Call this method just before calling Write(byte[], int, int), to specify the name of the entry that the next set of bytes written to the ZipOutputStream belongs to. All subsequent calls to Write, until the next call to PutNextEntry, will be inserted into the named entry in the zip file.

If the entryName used in PutNextEntry() ends in a slash, then the entry added is marked as a directory. Because directory entries do not contain data, a call to Write(), before an intervening additional call to PutNextEntry(), will throw an exception.

If you don't call Write() between two calls to PutNextEntry(), the first entry is inserted into the zip file as a file of zero size. This may be what you want.

Because PutNextEntry() closes out the prior entry, if any, this method may throw if there is a problem with the prior entry.

This method returns the ZipEntry. You can modify public properties on the ZipEntry, such as Encryption, Password, and so on, until the first call to ZipOutputStream.Write(), or until the next call to PutNextEntry(). If you modify the ZipEntry after having called Write(), you may get a runtime exception, or you may silently get an invalid zip archive.

Read(byte[], int, int)

This method always throws a NotSupportedException.

public override int Read(byte[] buffer, int offset, int count)

Parameters

buffer byte[]

ignored

offset int

ignored

count int

ignored

Returns

int

nothing

Seek(long, SeekOrigin)

This method always throws a NotSupportedException.

public override long Seek(long offset, SeekOrigin origin)

Parameters

offset long

ignored

origin SeekOrigin

ignored

Returns

long

nothing

SetLength(long)

This method always throws a NotSupportedException.

public override void SetLength(long value)

Parameters

value long

ignored

ToString()

Provides a string representation of the instance.

public override string ToString()

Returns

string

a string representation of the instance.

Remarks

This can be useful for debugging purposes.

Write(byte[], int, int)

Write the data from the buffer to the stream.
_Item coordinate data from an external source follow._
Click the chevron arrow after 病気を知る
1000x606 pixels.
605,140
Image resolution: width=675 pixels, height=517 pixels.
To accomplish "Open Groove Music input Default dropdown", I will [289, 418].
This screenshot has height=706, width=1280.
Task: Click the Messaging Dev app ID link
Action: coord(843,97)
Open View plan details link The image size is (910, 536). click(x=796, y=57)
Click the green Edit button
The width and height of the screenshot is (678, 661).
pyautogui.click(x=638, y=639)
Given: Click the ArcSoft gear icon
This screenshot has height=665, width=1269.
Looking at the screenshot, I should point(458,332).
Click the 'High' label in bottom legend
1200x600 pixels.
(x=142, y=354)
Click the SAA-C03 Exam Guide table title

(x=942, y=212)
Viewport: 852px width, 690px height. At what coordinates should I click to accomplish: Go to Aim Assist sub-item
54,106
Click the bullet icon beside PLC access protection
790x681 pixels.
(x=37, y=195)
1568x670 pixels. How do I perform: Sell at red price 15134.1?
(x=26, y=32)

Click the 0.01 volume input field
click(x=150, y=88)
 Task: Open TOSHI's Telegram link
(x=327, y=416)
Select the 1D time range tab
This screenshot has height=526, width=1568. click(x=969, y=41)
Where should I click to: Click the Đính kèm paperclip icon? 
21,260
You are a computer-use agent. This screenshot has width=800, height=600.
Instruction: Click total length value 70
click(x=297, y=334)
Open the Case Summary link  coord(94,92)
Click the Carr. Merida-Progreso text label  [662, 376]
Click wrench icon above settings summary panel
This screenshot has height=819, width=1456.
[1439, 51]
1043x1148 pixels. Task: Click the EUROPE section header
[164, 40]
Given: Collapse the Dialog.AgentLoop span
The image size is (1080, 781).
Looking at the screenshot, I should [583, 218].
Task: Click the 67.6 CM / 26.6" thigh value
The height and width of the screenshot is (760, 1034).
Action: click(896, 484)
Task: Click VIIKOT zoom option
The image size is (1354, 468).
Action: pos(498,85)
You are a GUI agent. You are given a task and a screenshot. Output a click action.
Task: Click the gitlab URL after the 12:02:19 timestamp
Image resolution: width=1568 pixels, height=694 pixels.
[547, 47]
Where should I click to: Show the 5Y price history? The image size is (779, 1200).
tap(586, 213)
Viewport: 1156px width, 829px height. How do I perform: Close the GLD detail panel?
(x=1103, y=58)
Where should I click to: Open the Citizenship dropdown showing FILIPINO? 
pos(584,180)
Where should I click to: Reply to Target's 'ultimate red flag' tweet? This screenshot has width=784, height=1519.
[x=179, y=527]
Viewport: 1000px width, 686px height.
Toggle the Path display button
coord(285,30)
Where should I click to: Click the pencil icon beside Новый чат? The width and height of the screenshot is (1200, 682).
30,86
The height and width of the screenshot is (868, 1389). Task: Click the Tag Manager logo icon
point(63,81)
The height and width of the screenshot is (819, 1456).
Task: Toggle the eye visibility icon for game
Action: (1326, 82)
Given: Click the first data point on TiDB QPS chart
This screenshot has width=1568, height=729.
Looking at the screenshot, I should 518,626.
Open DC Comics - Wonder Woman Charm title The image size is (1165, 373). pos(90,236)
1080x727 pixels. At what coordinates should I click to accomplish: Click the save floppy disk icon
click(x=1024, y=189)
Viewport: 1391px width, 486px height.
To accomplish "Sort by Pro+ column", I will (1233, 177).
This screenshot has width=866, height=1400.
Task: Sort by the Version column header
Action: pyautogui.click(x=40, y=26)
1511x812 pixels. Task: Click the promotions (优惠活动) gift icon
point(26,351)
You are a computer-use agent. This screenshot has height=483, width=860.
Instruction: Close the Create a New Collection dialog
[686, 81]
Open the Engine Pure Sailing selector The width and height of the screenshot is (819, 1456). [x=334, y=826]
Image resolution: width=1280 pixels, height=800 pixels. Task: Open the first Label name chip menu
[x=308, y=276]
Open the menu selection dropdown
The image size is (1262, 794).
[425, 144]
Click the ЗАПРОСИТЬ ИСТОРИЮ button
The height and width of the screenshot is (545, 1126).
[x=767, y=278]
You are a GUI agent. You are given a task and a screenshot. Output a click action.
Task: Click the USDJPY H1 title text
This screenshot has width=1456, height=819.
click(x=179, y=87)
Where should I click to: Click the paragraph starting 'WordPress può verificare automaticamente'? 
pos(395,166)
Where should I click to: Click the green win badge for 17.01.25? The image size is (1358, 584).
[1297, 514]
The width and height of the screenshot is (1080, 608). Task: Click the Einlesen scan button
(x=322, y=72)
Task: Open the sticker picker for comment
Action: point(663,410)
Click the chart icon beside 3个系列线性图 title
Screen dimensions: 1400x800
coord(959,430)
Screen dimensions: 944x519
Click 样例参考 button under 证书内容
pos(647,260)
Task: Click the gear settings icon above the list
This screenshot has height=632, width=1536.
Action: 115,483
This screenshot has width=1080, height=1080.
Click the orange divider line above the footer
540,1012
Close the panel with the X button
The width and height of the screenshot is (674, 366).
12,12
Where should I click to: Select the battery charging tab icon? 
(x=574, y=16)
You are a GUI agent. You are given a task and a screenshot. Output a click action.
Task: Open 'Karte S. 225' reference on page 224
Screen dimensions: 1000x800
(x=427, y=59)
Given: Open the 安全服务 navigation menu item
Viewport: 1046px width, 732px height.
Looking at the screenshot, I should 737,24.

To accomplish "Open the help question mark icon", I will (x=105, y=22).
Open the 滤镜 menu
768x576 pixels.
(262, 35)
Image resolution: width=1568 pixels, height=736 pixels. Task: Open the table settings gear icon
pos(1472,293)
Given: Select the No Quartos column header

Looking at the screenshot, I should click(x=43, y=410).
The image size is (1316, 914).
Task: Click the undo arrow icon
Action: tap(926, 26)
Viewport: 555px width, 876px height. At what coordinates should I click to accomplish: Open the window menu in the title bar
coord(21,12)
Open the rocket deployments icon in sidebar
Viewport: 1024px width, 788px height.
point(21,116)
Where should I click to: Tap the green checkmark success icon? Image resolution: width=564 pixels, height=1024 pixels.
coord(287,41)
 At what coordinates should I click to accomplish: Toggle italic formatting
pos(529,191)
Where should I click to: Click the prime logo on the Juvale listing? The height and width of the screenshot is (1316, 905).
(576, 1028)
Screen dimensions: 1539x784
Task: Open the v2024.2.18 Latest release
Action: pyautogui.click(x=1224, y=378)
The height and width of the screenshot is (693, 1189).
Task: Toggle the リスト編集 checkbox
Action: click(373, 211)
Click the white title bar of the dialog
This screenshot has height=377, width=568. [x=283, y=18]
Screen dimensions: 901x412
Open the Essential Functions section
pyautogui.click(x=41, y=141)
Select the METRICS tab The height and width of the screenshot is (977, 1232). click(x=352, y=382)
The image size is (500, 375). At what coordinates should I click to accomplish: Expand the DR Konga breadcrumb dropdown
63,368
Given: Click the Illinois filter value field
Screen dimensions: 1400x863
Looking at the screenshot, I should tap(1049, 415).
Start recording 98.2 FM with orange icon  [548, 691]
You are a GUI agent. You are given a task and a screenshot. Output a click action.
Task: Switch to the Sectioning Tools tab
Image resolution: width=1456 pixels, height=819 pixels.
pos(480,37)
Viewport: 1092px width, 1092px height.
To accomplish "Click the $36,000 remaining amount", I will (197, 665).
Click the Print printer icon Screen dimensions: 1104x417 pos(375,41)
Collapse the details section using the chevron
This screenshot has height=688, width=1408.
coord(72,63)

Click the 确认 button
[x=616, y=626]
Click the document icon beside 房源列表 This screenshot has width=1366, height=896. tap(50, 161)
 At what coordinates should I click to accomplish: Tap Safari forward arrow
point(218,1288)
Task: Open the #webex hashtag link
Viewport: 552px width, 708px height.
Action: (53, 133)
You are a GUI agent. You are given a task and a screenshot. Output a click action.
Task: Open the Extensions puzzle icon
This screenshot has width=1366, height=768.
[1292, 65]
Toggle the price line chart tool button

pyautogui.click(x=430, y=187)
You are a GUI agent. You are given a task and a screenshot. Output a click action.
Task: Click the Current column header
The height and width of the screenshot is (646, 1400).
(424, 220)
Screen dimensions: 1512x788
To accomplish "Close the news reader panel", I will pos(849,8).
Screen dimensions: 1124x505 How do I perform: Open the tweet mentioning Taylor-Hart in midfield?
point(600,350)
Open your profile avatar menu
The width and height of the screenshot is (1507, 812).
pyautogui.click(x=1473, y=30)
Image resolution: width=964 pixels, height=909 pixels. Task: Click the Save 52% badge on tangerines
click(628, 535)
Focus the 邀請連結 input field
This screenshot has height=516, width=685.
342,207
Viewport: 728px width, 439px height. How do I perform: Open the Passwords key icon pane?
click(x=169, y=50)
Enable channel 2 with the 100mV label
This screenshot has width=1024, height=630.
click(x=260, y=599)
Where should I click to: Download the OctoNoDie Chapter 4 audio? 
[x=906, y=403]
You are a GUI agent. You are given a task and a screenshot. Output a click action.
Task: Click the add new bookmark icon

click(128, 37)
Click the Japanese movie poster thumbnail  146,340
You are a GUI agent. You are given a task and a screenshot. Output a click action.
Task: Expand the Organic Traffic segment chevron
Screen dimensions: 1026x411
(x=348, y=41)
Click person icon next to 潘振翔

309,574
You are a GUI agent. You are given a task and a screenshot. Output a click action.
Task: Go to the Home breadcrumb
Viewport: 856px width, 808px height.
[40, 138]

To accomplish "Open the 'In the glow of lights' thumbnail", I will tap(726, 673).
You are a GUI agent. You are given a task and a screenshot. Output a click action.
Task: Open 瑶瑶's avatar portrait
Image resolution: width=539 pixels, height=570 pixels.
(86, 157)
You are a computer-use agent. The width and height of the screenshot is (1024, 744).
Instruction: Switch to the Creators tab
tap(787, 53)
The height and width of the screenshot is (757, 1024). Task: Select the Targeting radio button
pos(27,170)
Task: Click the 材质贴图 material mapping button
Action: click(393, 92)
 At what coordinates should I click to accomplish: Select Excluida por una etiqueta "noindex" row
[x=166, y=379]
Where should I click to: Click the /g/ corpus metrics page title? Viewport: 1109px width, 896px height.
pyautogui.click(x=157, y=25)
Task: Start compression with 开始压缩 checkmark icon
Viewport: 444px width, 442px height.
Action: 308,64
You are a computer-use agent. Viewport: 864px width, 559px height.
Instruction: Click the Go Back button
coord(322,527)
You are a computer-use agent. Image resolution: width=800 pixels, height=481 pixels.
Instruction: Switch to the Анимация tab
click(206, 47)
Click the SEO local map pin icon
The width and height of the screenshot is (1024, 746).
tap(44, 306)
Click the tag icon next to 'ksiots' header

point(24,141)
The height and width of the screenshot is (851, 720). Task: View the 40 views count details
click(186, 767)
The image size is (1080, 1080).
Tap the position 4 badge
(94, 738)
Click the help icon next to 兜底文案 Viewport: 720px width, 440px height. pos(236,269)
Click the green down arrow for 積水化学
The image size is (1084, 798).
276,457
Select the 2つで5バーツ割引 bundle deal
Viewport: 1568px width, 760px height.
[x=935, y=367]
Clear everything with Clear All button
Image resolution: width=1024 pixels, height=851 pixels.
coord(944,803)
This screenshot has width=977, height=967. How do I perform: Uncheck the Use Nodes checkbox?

public override void Write(byte[] buffer, int offset, int count)

Parameters

buffer byte[]

The buffer holding data to write to the stream.

offset int

the offset within that data array to find the first byte to write.

count int

the number of bytes to write.

Remarks

As the application writes data into this stream, the data may be compressed and encrypted before being written out to the underlying stream, depending on the settings of the CompressionLevel and the Encryption properties.